Welcome to Our Hillbrow
- Author: Phaswane Mpe
- Language: English
- Genre: Novel
- Publisher: University of Natal Press (South Africa)
- Publication date: 2001
- Publication place: South Africa
- Media type: Print (hardback & paperback)
- ISBN: 978-0-86980-995-2

= Welcome to Our Hillbrow =

2001 novel by Phaswane Mpe

Welcome to Our Hillbrow is a novel by South African novelist Phaswane Mpe which deals with issues of xenophobia, AIDS, tradition, and inner city status in the Hillbrow neighborhood of post-apartheid Johannesburg. It was first published in 2001.

== Characters ==

Refentše:
The main character is Refentše Morrow, who goes through many hardships due to the hectic Johannesburg society that he lives in. He is a professor who is in love with a woman named Lerato. One day he comes home to find his best friend, Sammy, and Lerato having sex.
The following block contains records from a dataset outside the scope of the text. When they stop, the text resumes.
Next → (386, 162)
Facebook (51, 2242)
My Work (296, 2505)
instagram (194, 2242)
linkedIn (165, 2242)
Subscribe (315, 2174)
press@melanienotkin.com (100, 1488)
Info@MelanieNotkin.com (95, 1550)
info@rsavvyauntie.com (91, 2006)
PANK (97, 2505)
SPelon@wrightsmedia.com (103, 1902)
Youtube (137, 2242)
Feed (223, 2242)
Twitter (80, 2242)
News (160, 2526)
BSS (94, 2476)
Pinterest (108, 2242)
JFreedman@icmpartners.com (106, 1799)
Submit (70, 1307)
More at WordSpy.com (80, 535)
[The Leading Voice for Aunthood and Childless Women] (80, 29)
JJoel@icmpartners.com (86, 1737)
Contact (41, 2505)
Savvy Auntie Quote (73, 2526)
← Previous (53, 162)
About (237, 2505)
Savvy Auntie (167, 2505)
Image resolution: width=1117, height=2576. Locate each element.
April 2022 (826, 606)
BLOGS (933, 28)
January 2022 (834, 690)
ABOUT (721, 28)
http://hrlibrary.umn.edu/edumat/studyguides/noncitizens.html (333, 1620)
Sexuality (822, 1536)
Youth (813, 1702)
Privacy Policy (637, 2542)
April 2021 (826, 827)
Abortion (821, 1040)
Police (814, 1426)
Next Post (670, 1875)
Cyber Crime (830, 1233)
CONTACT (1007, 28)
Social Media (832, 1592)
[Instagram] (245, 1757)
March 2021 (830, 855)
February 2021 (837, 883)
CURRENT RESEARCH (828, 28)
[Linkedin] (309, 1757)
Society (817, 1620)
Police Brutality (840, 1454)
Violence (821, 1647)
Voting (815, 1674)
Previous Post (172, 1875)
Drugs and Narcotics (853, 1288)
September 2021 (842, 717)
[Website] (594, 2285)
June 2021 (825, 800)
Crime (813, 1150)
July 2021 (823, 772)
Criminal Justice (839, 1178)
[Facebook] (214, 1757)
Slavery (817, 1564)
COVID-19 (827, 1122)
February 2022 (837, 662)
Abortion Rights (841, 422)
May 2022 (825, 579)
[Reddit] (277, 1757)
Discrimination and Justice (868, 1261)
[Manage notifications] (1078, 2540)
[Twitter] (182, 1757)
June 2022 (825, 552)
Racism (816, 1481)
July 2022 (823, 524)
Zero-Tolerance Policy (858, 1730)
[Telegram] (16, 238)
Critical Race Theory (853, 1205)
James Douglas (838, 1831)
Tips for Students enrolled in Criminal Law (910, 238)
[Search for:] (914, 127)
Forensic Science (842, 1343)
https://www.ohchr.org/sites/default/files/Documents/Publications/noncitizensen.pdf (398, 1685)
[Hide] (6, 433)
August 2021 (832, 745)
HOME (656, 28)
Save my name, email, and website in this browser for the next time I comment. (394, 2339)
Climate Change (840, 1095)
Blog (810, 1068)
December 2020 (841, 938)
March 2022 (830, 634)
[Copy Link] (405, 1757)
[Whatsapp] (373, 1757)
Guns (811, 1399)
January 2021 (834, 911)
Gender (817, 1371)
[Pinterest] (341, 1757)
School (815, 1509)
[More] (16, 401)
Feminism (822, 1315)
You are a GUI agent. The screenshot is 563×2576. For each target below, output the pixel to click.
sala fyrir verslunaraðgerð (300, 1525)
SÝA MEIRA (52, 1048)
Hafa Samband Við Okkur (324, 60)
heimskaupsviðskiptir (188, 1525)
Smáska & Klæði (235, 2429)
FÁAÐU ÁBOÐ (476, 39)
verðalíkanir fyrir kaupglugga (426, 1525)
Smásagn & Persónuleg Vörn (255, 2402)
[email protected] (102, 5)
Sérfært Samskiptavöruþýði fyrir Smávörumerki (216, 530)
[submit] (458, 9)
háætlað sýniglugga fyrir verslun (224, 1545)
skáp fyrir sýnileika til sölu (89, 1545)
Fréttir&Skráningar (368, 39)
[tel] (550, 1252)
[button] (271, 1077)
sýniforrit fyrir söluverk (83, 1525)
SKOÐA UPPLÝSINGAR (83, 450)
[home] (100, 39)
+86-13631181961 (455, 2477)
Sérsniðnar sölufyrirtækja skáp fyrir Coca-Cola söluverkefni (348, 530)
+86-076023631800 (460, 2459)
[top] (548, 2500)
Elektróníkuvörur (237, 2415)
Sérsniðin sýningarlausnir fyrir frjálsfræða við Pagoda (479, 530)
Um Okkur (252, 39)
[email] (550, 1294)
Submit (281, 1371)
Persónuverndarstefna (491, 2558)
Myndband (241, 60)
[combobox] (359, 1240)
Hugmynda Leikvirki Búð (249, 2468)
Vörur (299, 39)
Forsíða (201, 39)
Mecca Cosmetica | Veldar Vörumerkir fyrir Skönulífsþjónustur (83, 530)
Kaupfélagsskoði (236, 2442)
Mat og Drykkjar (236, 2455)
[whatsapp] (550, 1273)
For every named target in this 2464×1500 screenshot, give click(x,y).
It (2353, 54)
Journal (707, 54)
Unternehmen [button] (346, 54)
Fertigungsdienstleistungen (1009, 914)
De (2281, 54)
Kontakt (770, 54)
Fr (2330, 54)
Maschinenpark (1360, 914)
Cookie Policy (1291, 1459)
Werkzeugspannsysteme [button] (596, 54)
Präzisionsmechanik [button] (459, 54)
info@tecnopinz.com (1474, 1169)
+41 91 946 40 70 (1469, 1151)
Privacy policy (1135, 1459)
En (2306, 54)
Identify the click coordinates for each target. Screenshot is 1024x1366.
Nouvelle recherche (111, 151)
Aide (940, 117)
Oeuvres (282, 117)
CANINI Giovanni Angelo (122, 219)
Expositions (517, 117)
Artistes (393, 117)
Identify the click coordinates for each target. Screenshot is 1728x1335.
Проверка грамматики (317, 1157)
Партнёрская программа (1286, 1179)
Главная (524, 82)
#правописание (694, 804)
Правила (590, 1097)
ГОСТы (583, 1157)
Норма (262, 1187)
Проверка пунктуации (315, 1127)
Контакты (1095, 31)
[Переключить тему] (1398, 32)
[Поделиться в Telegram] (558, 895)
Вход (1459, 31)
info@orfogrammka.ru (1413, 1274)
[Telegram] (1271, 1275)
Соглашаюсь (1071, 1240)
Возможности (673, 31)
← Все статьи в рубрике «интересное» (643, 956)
He commits suicide by jumping off a building in Van De Merwe Street.

Refilwe:
Refilwe Steffens is a former love interest of Refentše, who left her because she was cheating on him. She never stopped loving him and was devastated by his death. She decided to go to get her Masters in Publishing and Media Studies at Oxford Brookes University in England. While there, she meets a Nigerian river man in a bar, who strikingly resembles Refentše, and falls in love with him. Together they discover that they have been living with AIDS for many years before they even met. Refilwe goes home to her family in the town of Tiragalong to die, but she is judged and persecuted for having AIDS.

Lerato:
Refentše's more recent lover. She is caught having sex with his best friend, Sammy. Eventually it is revealed that this sex is markedly accidental; a result of Sammy trying to comfort Lerato when she felt Refentše was growing distant from her. After Refentše commits suicide, she kills herself by overdosing on sleeping pills.

Sammy:
Refentše's best friend. Before Refentše moved to Hillbrow, Sammy was in a relationship with Bohlale. He went through a period of drug experimentation that led him to repeatedly have sex with prostitutes, and at one point did this in front of Bohlale. In Refentše's attempt to comfort Bohlale, they ended up having sex. Sammy never found out. Later, similarly while trying to help Lerato with relationship troubles, Sammy sleeps with Refentše's girlfriend. The guilt of causing Refentše to commit suicide ends up driving Sammy mad.

Bohlale:
Sammy's girlfriend. After witnessing her boyfriend, Sammy, having sex with a prostitute, she seeks companionship and comfort from Refentše, which leads to her cheating on Sammy with his friend in the heat of the moment. She is later plagued by guilt and wants to tell Sammy, although Refentše is against this as he believes the revelation would add insult to injury as Sammy is already in the hospital. On her way to see Sammy, though, Bohlale is hit by a bus and killed. Refentše never reveals the one-night affair to Sammy.

==Critical reception==
Publishers Weekly wrote: “Heavily influenced by oral storytelling traditions and yet fully engaged with the world it's set in, this is a powerful novel from a talent cut down unfortunately early.”